Pizza Hut franchisees facing wage scandal

Claims have emerged that the fast food giant’s franchises are paying their delivery drivers as little as $12 an hour by deliberately not engaging them as permanent, full-time workers.

Pizza Hut franchisees facing wage scandal

Pizza Hut has come under fire after allegations emerged that its franchisees are underpaying workers.

However, the real question in terms of HR is how aware Pizza Hut's corporate arm – which generally has a history of strong HR practices – was of the alleged exploitation.

According to a report by Fairfax Media, delivery drivers are being employed in a sham contracting situation which sees them receiving as little as $12 per hour, without being paid superannuation or WorkCover.

The allegations come as the company is locked in ongoing legal conflict with its franchisees in the Federal Court, following a class action against head office that alleged unconscionable conduct under the franchising code.

Around 90% of franchisees reportedly claim that losses and businesses collapses are occurring as a direct consequence of instructions from the company that they slash their prices by up to 50%.

A contract obtained by Fairfax revealed that a driver can earn just $6 per delivery, with no more than two drop-offs in a round trip.

Under the terms of the contract, drivers provide the car and pay for fuel, vehicle maintenance and insurance.

In a statement, Pizza Hut’s general manager, Graeme Houston, told HC that the allegations were being addressed within the company.

“Pizza Hut is investigating claims that some franchisees are not acting in accordance with our existing enterprise agreement with the Shop, Distributive and Allied Employees Association,” he said.

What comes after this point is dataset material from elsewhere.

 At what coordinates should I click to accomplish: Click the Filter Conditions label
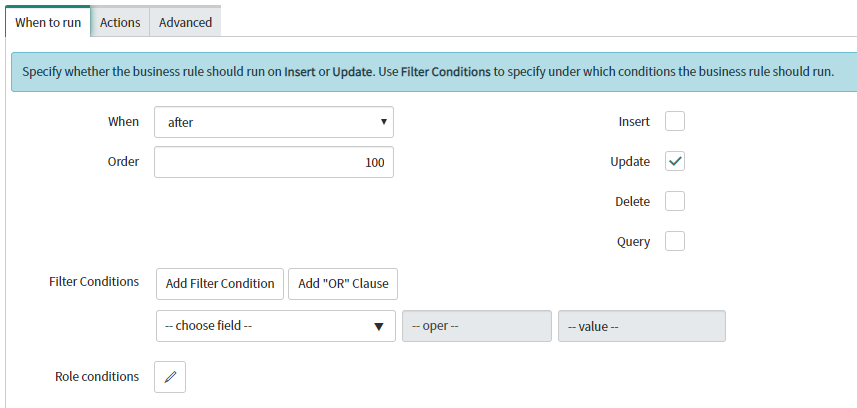pos(94,282)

“We have not seen the contract referred to in media coverage and therefore cannot make specific comments at this stage.

“We take these claims very seriously and will ensure our investigation is a priority for the business.”
A lawyer who reviewed a copy of the contract said that the contract was a “sham”, explaining that in his view the driver was “absolutely not” an independent contractor in delivering pizzas.

What is sham contracting?

The government defines a ‘sham contract’ as an arrangement where an employer deliberately disguises an employment relationship under the guise of an independent contracting arrangement, instead of engaging the worker as an employee.

This is usually done to avoid paying employee entitlements such as superannuation, workers’ compensation, leave, and certain taxes.

In other cases, employees are pressured to become independent contractors where they are threatened with being dismissed or are misled about the effect of changing their working arrangements.

The Fair Work Act prohibits genuine employees from being employed using sham independent contracting arrangements – the government makes it very clear that sham contracting arrangements are illegal.

“An employer cannot tell an employee that he or she is an independent contractor,” the government business website says.

“An employer cannot dismiss or threaten to dismiss an employee in order to engage them as an independent contractor to do the same (or mostly the same) work they performed as an employee and vice versa.

“An employer cannot mislead an employee (or former employee) in order to persuade them to perform the same (or mostly the same) work as an independent contractor.

“The Fair Work Ombudsman, Fair Work Building and Construction or a union can take action against an employer for behaving like this.”

Legal consequences

Under Fair Work legislation, employers have to comply with National Employment Standards (NES) and the relevant Modern Awards. A breach of the NES or awards is a civil breach, and can attract a penalty of up to $54,000 per Course of Conduct.

Veronica Siow, partner at Allens, previously told HC that there is also provision in Fair Work legislation that imposes a penalty on a person – which can be an individual or a corporation – who is complicit in, aides, abets, or in any way is knowingly concerned with or party to that particular breach.

This could lead to a costly legal battle for Pizza Hut, should they be found to have been involved in their franchisees’ misconduct.

This means that if Pizza Hut’s head office is found to have known about its franchisees’ underpayments, it could face a costly fine.

In this situation, the employers are the franchisees, who could potentially be sued for individual breaches of employment legislation.

If any compliance from the corporation is found by a court, company directors and senior executives could also be on the legal hook. 

'$12 an hour'

It has been suggested by drivers that the model being used means drivers can be earning as little as $12 per hour.

Under the current Enterprise Bargaining Agreement, delivery drivers for Pizza Hut should be paid $20.35 per hour if employed on a full-time basis or $25.44 per hour if they are employed as a casual worker.

Drivers are also entitled to $2.13 per delivery in addition to the hourly rate to cover vehicle costs.